WASHINGTON (AP) -- President Donald Trump, who has a reputation for inflaming racial tensions, is defending himself against claims that he's racist by taking credit for recent job gains by black Americans.
The administration's argument Tuesday rested on a misleading boast that Trump has done more to help the economic well-being of minorities than Barack Obama, the country's first and only black president. It was similar to the unemployment and jobs figures the president has repeated at political rallies and on Twitter.
The implication seemed to be that Obama struggled to create jobs for his fellow minorities, while Trump has a sterling jobs record.
Trump has also frequently touted that black unemployment is at a record low. But that figure is volatile on a monthly basis. After achieving a record low of 5.9 percent in May, it has since jumped back up to 6.6 percent.
Trump is taking credit he doesn't deserve for job growth, according to many economists who view the continued growth since the middle of 2009 as the primary explanation for the recent hiring. More importantly, there are multiple signs that the racial wealth gap is now worsening and the administration appears to have done little, if anything, to specifically address this challenge.
"To identify a single indicator of employment as an indicator of economic health is, at best, incomplete," said Darrick Hamilton, a professor of economics at The New School in New York City. "It is intentionally deceptive to focus only on that indicator."
Government data show troubling economic disparities for black Americans:
-- The median net worth of a black household is just $17,200, according to the Federal Reserve. The median net worth of a white household is 10 times higher. Back in 2004, the median net worth for whites was only seven times higher.
-- The homeownership rate for black Americans has fallen since Trump became president to 41.6 percent, according to the Census Bureau. The gap between white homeownership and black homeownership is now the widest since 1995.
-- Census figures show the average income for a black college graduate is $64,486, about $13,000 less than what a white college graduate earns.
-- The average student debt for someone who is black is $32,047, almost double the average for someone who is white, according to a 2016 study by the Urban Institute.
Hamilton has examined Trump's $1.5 trillion worth of tax cuts over the next decade. While deficit-financed cuts might boost growth in the near-term, Hamilton found that the changes engineered to the tax code by the administration could worsen the racial wealth gap.
In a report released in May by the liberal Roosevelt Institute, he said the new tax law primarily helps high-income households and rewards people with existing wealth. He said it could increase local fees and fines that are generally a burden on minorities, and the loss of tax revenues could lead to layoffs for public employees, who are disproportionately black.

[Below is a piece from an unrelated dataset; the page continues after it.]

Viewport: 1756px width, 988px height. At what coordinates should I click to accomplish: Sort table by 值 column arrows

White House spokeswoman Sarah Huckabee Sanders initially quoted false job figures on Tuesday to make the case that Trump was helping minorities.

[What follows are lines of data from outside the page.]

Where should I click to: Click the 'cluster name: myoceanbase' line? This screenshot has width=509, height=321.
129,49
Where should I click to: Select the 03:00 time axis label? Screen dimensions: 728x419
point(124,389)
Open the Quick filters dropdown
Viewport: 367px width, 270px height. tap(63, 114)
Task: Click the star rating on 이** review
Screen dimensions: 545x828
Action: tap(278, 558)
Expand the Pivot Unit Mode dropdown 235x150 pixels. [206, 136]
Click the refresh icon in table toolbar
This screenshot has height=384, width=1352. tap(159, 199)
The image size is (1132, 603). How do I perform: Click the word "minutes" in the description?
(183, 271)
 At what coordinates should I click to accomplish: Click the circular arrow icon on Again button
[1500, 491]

Her statement came as the White House faces heat for Trump's racially divisive comments about former White House aide Omarosa Manigault-Newman, NFL players, basketball star LeBron James, immigrants and even Merck CEO Kenneth Frazier, whose grandfather was born into slavery. Trump's approval rating with black Americans is a lowly 13 percent, according to the polling firm Gallup.
Sanders initially said Obama had only added 195,000 jobs for black Americans during his tenure compared with Trump's 700,000 new jobs in just two years. The U.S. economy actually added about 3 million jobs for black workers during Obama's tenure, according to the Bureau of Labor Statistics.
But after a cursory apology and correction on Twitter, the administration doubled down on its claims by stripping the jobs figures of one crucial piece of context: Obama inherited an economy in the worst tailspin since the Great Depression began in 1929, while Trump came into office after seven years of economic growth.
Aaron Sojourner, a professor of economics at the University of Minnesota and a former senior economist at the White House Council of Economic Advisers for Obama and Trump, said this context was the key difference between the two presidents' records.
"The administration was born on third base and wants to make us think they hit a triple," he said.